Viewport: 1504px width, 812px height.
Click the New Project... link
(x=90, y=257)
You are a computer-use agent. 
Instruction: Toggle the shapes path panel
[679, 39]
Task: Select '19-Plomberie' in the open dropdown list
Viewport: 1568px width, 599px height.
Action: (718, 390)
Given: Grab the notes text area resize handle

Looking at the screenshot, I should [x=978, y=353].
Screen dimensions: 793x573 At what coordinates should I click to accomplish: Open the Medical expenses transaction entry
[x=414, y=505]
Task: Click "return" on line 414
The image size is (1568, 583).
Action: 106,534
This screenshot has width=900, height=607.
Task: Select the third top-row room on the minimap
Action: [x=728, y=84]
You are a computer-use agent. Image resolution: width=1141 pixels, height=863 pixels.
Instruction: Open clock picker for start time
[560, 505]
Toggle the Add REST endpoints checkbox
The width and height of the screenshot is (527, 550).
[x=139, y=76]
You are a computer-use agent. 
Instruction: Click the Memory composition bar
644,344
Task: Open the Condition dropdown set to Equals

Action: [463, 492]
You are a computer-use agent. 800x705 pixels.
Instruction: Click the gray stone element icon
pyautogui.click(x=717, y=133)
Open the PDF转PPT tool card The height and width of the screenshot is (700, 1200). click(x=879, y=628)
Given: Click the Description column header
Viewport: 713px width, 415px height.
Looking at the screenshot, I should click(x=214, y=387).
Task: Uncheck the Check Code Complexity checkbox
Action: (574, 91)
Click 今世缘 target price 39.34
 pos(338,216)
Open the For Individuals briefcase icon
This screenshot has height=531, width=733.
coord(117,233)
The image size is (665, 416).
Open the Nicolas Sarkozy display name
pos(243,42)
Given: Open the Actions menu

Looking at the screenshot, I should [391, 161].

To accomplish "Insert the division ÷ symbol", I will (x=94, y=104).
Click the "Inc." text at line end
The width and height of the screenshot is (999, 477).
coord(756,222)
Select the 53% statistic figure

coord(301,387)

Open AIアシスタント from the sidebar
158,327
□ □ □ □ □ □ □
To do:
Write out only those lines of the entries that lie between the line containing "Viewport: 1568px width, 599px height." and the last line, inclusive, reproducing them exactly.

Output for this exercise:
Viewport: 1568px width, 599px height.
Action: (718, 390)
Given: Grab the notes text area resize handle

Looking at the screenshot, I should [x=978, y=353].
Screen dimensions: 793x573 At what coordinates should I click to accomplish: Open the Medical expenses transaction entry
[x=414, y=505]
Task: Click "return" on line 414
The image size is (1568, 583).
Action: 106,534
This screenshot has width=900, height=607.
Task: Select the third top-row room on the minimap
Action: [x=728, y=84]
You are a computer-use agent. Image resolution: width=1141 pixels, height=863 pixels.
Instruction: Open clock picker for start time
[560, 505]
Toggle the Add REST endpoints checkbox
The width and height of the screenshot is (527, 550).
[x=139, y=76]
You are a computer-use agent. 
Instruction: Click the Memory composition bar
644,344
Task: Open the Condition dropdown set to Equals

Action: [463, 492]
You are a computer-use agent. 800x705 pixels.
Instruction: Click the gray stone element icon
pyautogui.click(x=717, y=133)
Open the PDF转PPT tool card The height and width of the screenshot is (700, 1200). click(x=879, y=628)
Given: Click the Description column header
Viewport: 713px width, 415px height.
Looking at the screenshot, I should click(x=214, y=387).
Task: Uncheck the Check Code Complexity checkbox
Action: (574, 91)
Click 今世缘 target price 39.34
 pos(338,216)
Open the For Individuals briefcase icon
This screenshot has height=531, width=733.
coord(117,233)
The image size is (665, 416).
Open the Nicolas Sarkozy display name
pos(243,42)
Given: Open the Actions menu

Looking at the screenshot, I should [391, 161].

To accomplish "Insert the division ÷ symbol", I will (x=94, y=104).
Click the "Inc." text at line end
The width and height of the screenshot is (999, 477).
coord(756,222)
Select the 53% statistic figure

coord(301,387)

Open AIアシスタント from the sidebar
158,327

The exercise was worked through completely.